Transport for London (TfL) has issued a supplementary Notice concerning the Divisional Court judgment, in December, which confirmed the correct approach to operate under the Private Hire Vehicles (London) Act 1998.

We previously reported that in the case of United Trade Action Group Ltd, R (On the Application Of) v Transport for London (Rev1) [2021] EWHC 3290 (Admin), Lord Justice Males and Mr Justice Fraser were asked to make a declaration on whether, in order to comply with the provisions of the 1998 Act, a licensed operator must accept a contractual obligation to the passenger as a principal to carry out the booking (“the Operator issue”). 

On the Operator issue, Lord Justice Males and Mr Justice Fraser said:

“In our judgment the 1998 Act plainly contemplates that acceptance of a booking by the operator will create a contract between the operator and the passenger and, furthermore, that this will be a contract by which the operator undertakes an obligation as principal to provide the transportation service, that is to say to provide a vehicle and driver to convey the passenger to the agreed destination. That is what is meant by a “private hire booking”.” 

TfL has now issued a Notice (22/21) setting out its views on the implications of the judgement in London’s licensed operators.  In the notice, TfL said:

“All London PHV operators must ensure they are compliant with this requirement, including considering whether any changes are required to written terms and conditions, the booking process and considering any other changes that may be required to their operations to ensure regulatory compliance.”

It said that those operators who do not have terms and conditions must “demonstrate to TfL through their operating procedures, booking processes or otherwise that they enter into a contractual obligation with passengers to provide the journey which is the subject of the booking.”
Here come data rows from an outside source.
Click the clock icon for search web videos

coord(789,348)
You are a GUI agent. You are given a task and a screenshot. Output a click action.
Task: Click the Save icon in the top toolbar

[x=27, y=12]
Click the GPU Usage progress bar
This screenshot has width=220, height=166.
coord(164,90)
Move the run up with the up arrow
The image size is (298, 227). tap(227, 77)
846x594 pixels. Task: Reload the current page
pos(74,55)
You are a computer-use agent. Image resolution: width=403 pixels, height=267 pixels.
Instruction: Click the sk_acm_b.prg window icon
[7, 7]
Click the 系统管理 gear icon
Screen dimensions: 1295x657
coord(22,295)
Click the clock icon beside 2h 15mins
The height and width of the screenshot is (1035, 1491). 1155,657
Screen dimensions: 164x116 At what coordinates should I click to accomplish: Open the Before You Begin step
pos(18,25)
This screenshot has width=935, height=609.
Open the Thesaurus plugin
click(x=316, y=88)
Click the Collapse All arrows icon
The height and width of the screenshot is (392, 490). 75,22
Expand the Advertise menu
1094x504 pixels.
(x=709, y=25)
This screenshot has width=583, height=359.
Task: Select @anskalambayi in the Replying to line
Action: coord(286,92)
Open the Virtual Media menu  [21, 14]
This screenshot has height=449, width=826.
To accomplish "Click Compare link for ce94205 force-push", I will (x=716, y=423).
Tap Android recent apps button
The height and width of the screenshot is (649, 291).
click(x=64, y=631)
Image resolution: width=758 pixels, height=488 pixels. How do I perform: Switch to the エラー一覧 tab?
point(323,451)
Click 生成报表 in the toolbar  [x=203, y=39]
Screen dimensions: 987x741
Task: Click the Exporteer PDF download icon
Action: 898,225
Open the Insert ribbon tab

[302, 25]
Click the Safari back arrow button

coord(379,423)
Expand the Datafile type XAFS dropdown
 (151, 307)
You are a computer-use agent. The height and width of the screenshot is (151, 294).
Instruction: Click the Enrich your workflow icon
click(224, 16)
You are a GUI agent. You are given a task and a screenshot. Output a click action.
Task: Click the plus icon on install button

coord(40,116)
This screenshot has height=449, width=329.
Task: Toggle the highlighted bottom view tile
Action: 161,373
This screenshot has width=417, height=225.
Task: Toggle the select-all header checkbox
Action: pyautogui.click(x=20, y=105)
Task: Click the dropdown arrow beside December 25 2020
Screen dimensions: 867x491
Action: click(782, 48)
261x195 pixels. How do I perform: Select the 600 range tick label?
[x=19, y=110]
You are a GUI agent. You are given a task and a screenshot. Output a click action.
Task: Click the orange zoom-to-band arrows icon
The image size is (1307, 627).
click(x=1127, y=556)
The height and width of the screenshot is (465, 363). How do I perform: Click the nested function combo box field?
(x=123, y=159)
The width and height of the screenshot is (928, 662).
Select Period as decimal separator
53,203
 TfL has begun a review of PHV operator terms and conditions and has written to several PHV operators as a first tranche, including those with an imminent licence renewal date. TfL said: 

“Once you receive a letter from TfL or a request through routine compliance inspections it is important that you comply with the instructions contained within that letter and provide evidence to TfL, including any written terms and conditions and confirmation of whether you have implemented any changes to customer and/or driver terms and conditions, booking processes, information to customers and drivers, standard operating procedures or otherwise.”

Disclaimer: This article is for guidance purposes only. Kings View Chambers accepts no responsibility or liability whatsoever for any action taken, or not taken, in relation to this article. You should seek the appropriate legal advice having regard to your own particular circumstances.